Bilateral nephrectomy, peritoneal dialysis and subsequent cadaveric renal transplantation for treatment of renal failure due to polycystic kidney disease requiring continuous ventilation.

We report here on a newborn with end-stage renal failure due to autosomal recessive polycystic kidney disease, also causing ventilation-requiring respiratory distress. Peritoneal dialysis was able to keep the newborn alive but not wean it from the respirator. After removal of both huge kidneys, dialysis became more effective and allowed the neonate to be extubated only 5 days later. It was decided to register the baby for a pediatric cadaveric kidney transplant when it reached 6 kg/body wt or to perform a living related transplant if no such kidney became available and the baby grew to 7 kg/body wt. At the age of 9 months and a weight of 6 kg a cadaveric kidney from a 20-month-old donor became available and was transplanted extraperitoneally.
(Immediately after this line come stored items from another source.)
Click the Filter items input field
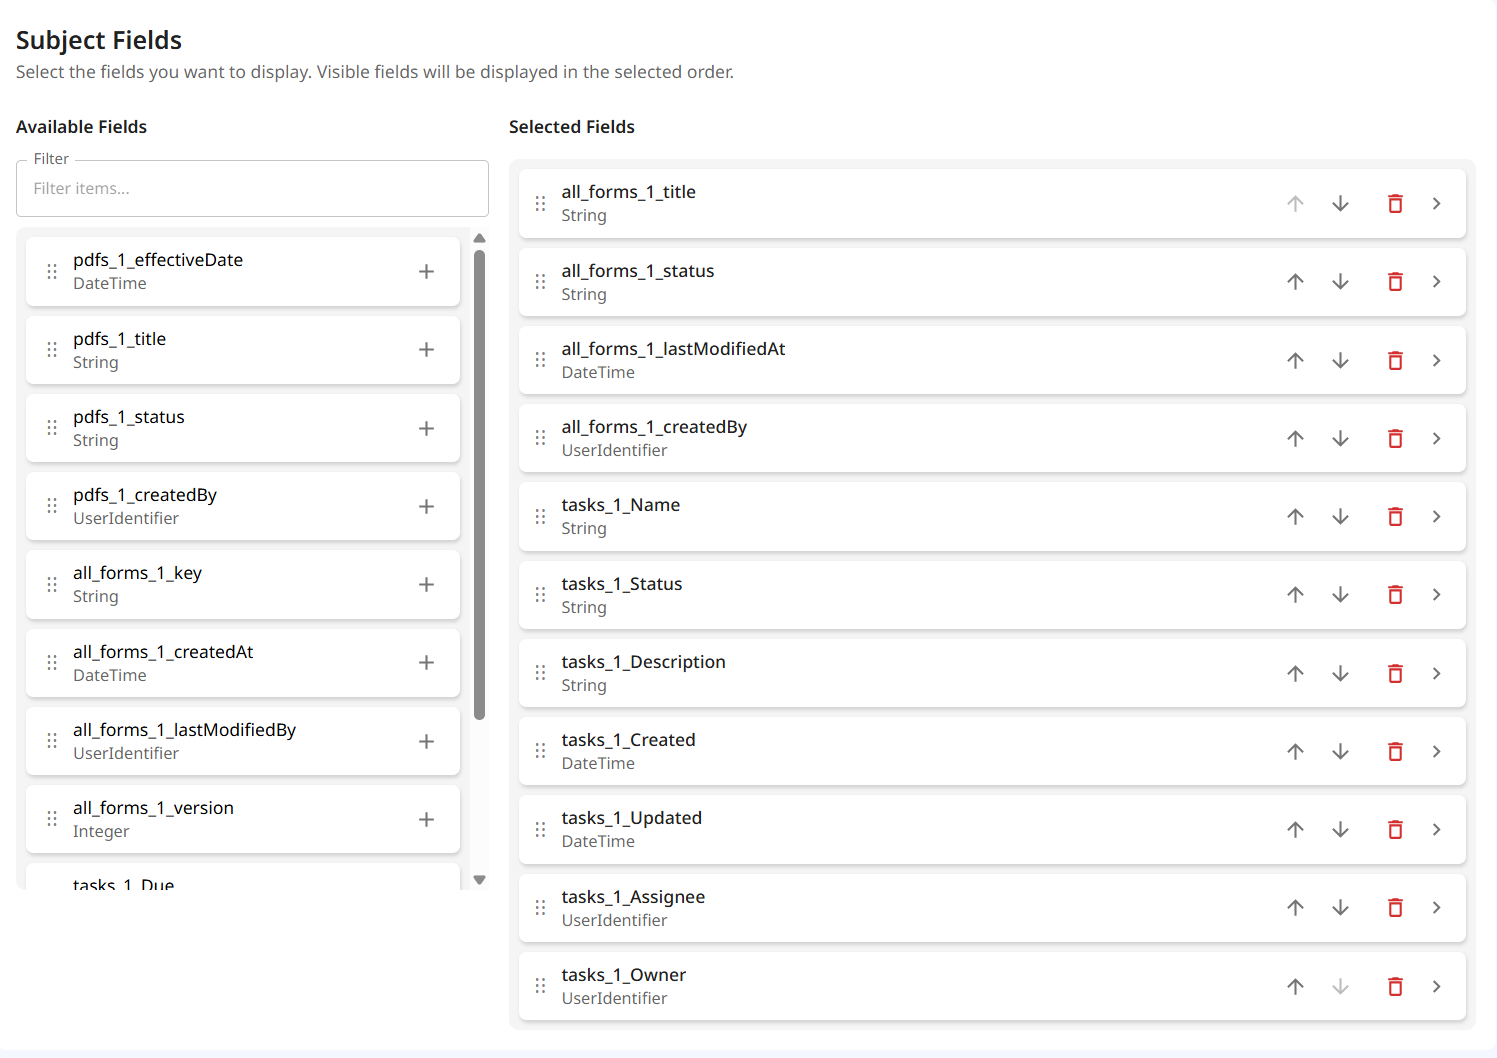This screenshot has height=1058, width=1497. (252, 188)
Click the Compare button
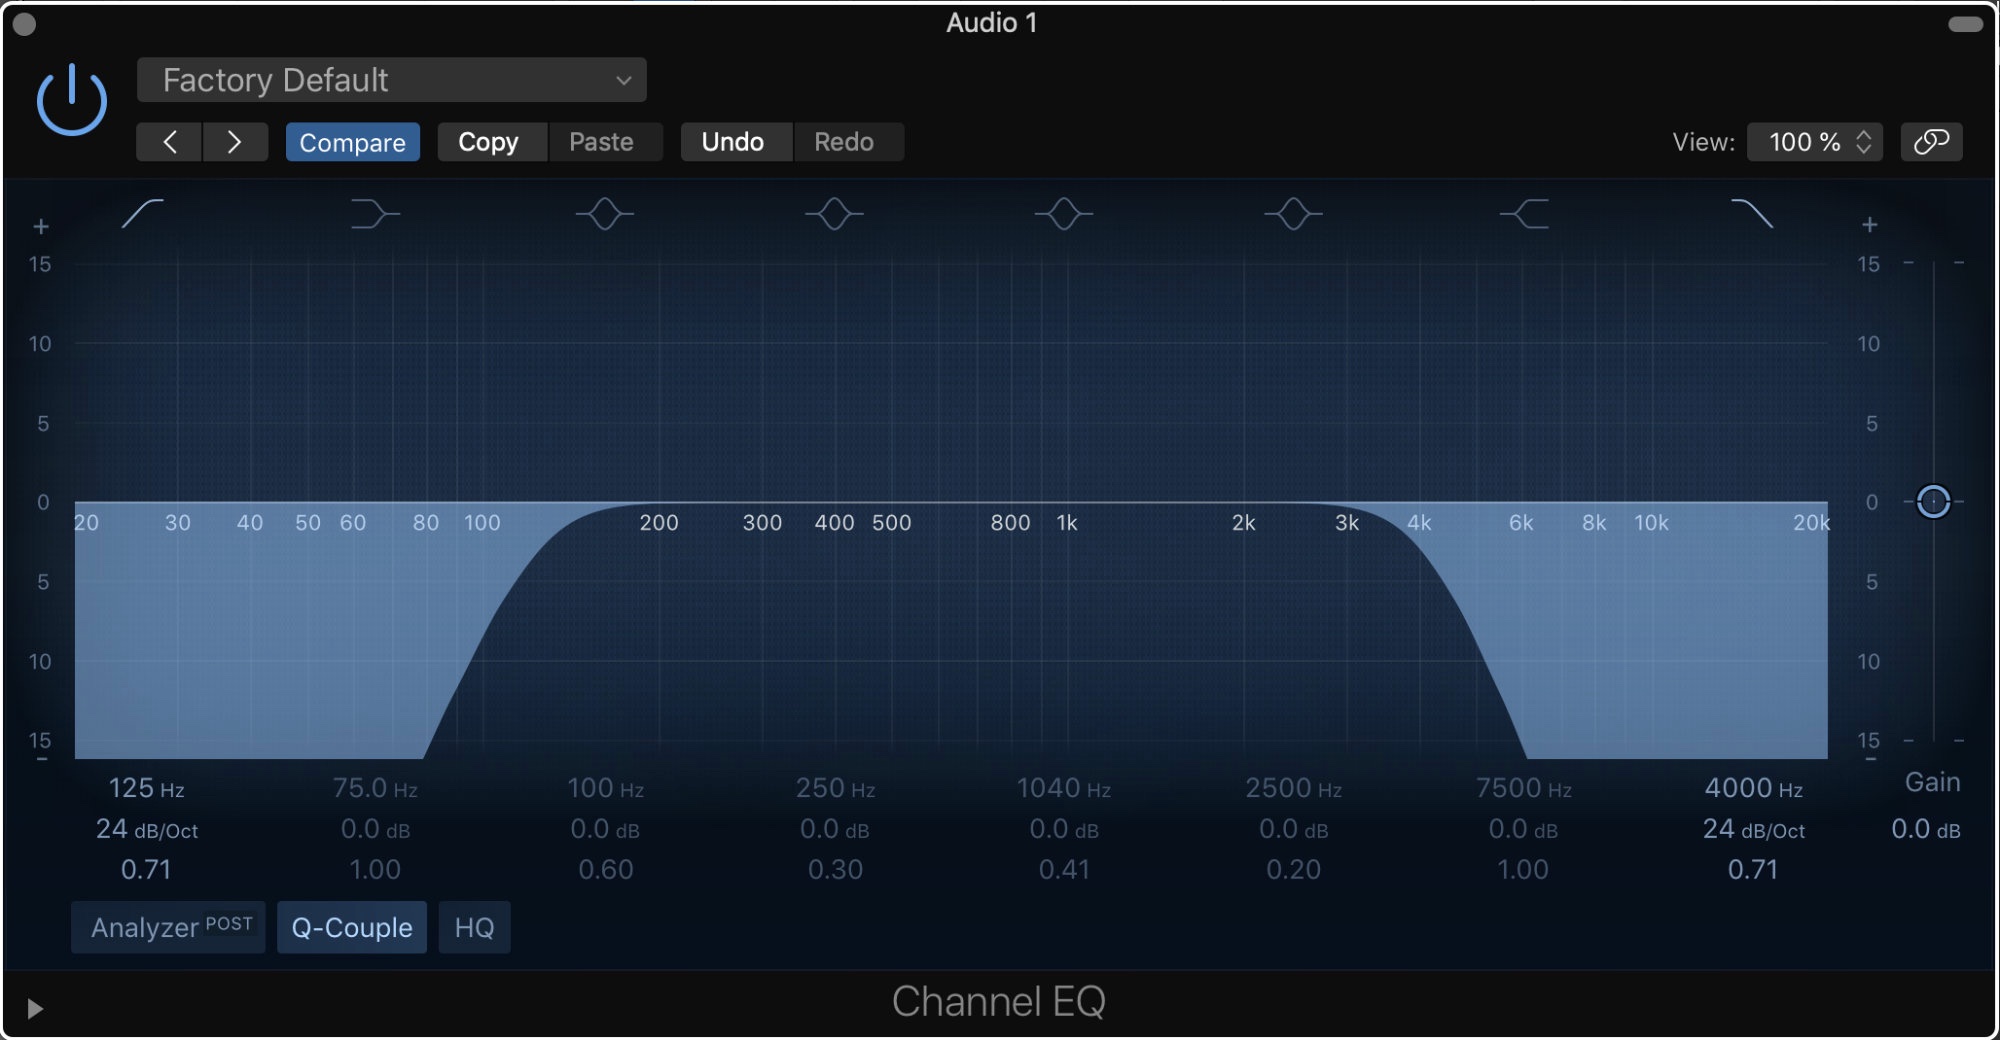The width and height of the screenshot is (2000, 1040). [x=352, y=142]
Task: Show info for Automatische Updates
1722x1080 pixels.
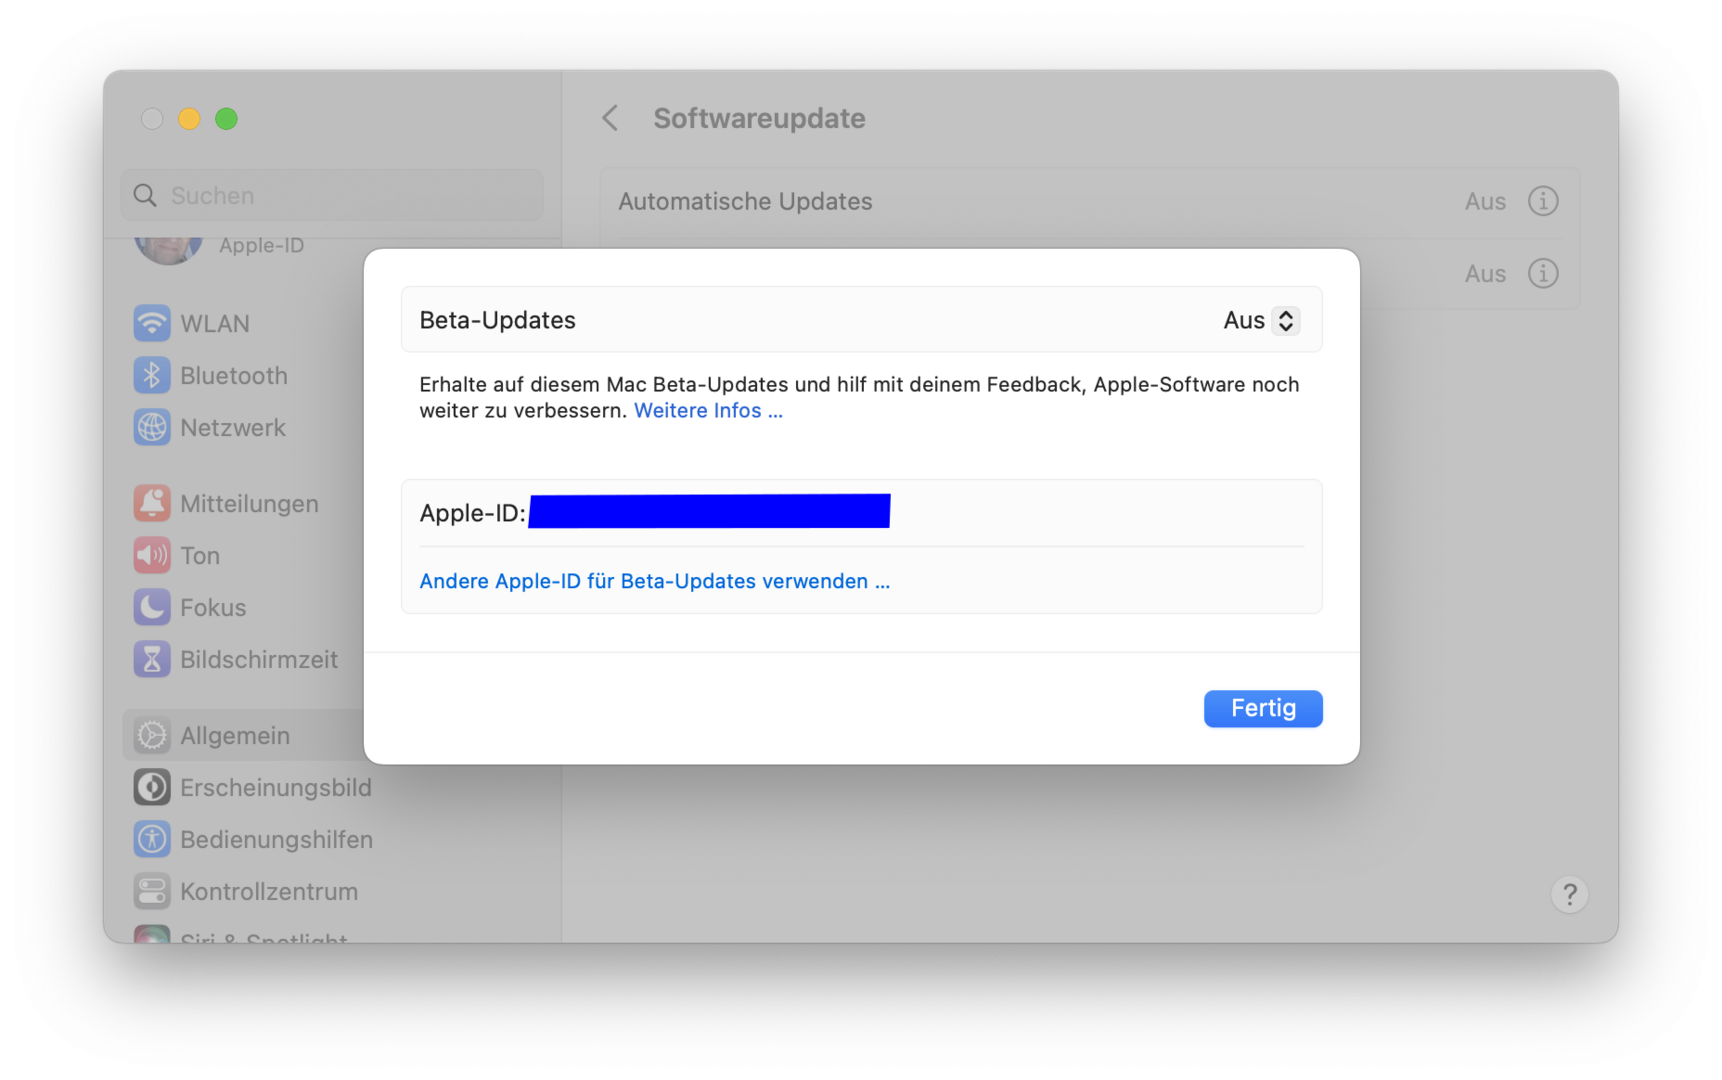Action: pos(1543,201)
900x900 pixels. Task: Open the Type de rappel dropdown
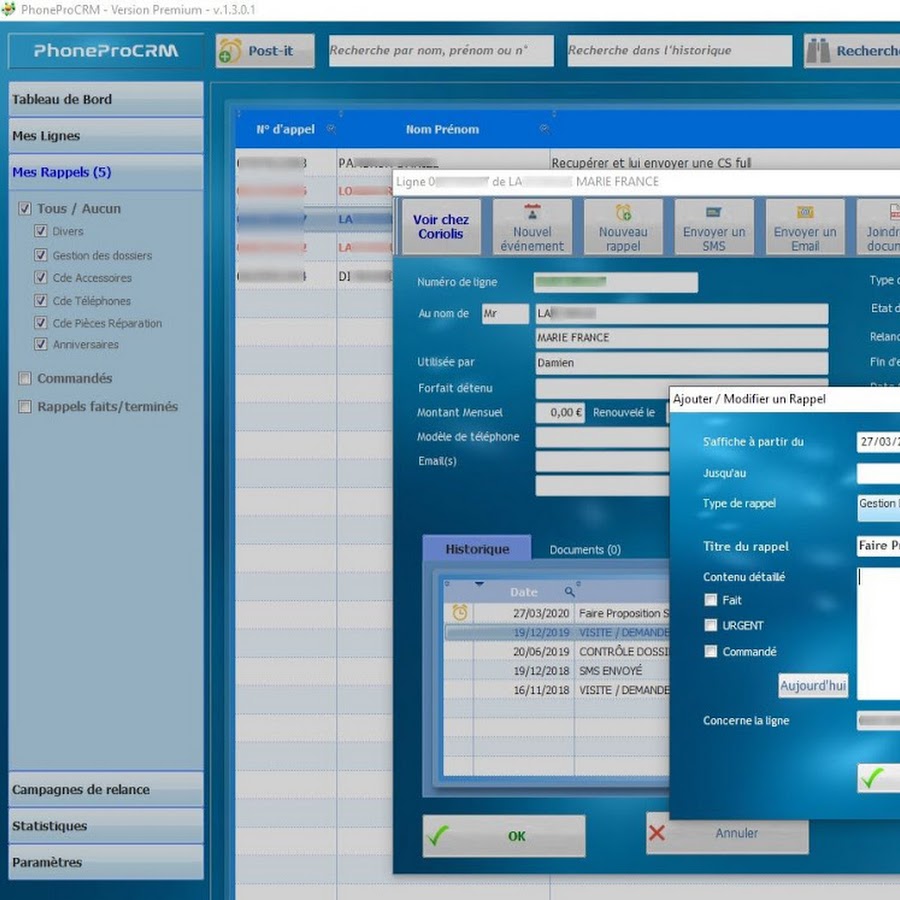pyautogui.click(x=878, y=504)
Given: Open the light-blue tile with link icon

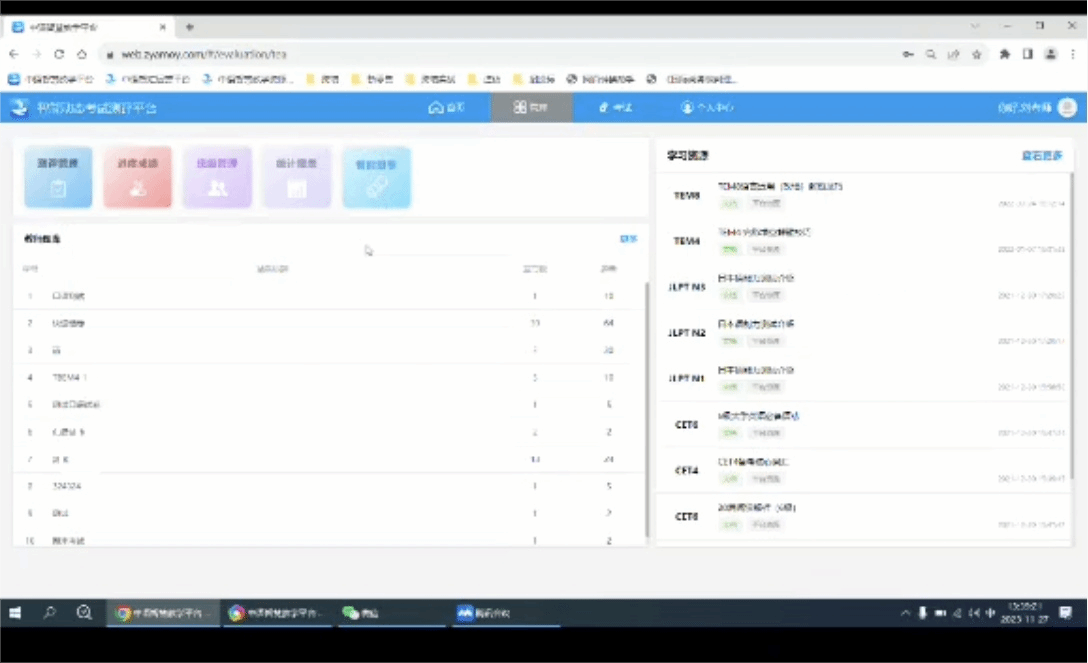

Prophylactic immunosuppression included cyclosporin, mycophenolate mofetil and steroids. Pneumonia on post-operative day 10 required respiratory care for several days and acute rejection requiring peritoneal dialysis. Both complications were controlled with antibiotics and conversion from cyclosporin to tacrolimus and a temporary increase in steroids. Thirteen months later the child is alive and well with a serum creatinine of 0.6 mg%. From this experience we would recommend early removal of both polycystic kidneys causing end-stage renal failure and respiratory insufficiency, starting peritoneal dialysis and performing a renal transplant as soon as possible. This therapeutic strategy seems appropriate for this complex situation.